◆ **Task description**: Copy each line from the data that has the word "computer" in it.

◆ **Records to use**:
▽

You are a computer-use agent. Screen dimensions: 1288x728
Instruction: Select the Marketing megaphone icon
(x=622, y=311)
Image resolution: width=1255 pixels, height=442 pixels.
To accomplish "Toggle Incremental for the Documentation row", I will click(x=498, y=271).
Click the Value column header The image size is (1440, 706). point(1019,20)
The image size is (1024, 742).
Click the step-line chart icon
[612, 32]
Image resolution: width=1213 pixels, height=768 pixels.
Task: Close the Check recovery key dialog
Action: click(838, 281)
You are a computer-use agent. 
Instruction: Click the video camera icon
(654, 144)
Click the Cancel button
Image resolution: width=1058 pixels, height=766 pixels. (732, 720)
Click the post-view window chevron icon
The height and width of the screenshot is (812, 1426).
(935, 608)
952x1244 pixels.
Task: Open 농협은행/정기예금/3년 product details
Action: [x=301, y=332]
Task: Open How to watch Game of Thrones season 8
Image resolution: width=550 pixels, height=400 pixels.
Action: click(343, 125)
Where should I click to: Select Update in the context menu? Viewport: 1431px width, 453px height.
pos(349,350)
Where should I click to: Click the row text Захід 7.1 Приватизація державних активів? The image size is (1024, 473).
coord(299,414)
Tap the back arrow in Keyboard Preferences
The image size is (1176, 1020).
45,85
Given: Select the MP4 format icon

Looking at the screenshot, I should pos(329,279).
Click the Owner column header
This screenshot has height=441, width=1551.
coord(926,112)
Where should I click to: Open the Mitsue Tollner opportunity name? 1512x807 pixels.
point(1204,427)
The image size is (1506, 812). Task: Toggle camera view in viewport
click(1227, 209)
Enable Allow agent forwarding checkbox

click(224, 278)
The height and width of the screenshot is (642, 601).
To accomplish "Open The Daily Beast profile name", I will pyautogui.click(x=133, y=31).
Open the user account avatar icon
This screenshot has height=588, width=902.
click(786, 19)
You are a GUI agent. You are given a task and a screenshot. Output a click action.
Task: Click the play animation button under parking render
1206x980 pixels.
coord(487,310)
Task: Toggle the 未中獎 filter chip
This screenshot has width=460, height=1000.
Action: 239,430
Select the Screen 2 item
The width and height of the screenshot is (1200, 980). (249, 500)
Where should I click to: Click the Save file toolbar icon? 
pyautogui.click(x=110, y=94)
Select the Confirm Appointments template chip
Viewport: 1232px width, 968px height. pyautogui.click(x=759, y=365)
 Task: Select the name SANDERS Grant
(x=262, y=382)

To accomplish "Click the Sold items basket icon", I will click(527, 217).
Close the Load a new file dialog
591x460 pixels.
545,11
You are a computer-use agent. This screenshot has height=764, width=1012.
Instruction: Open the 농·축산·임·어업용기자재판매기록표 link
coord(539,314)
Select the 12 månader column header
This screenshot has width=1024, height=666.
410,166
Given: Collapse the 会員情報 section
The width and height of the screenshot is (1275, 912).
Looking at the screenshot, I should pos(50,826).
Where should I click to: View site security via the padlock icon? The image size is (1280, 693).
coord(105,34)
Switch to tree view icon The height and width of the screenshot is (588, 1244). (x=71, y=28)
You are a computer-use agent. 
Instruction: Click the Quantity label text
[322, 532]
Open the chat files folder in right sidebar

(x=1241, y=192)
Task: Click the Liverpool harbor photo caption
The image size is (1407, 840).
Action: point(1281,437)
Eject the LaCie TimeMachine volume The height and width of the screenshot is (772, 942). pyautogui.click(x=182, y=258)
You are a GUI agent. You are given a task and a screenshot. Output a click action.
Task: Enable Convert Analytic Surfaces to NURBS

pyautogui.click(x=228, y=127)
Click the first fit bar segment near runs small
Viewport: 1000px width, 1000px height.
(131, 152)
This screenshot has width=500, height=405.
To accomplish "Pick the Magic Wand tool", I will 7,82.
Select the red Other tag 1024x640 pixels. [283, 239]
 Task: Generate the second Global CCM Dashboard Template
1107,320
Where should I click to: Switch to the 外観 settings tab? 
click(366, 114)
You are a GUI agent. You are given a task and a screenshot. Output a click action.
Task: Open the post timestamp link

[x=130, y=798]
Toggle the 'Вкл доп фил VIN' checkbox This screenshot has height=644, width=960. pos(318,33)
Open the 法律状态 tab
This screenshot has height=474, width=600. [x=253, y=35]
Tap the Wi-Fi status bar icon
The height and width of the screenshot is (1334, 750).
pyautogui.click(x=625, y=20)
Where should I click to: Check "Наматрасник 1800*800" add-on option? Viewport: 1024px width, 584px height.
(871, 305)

△

◆ **Answer for this exercise**:
You are a computer-use agent. Screen dimensions: 1288x728
You are a computer-use agent. 
You are a computer-use agent. This screenshot has height=764, width=1012.
You are a computer-use agent. 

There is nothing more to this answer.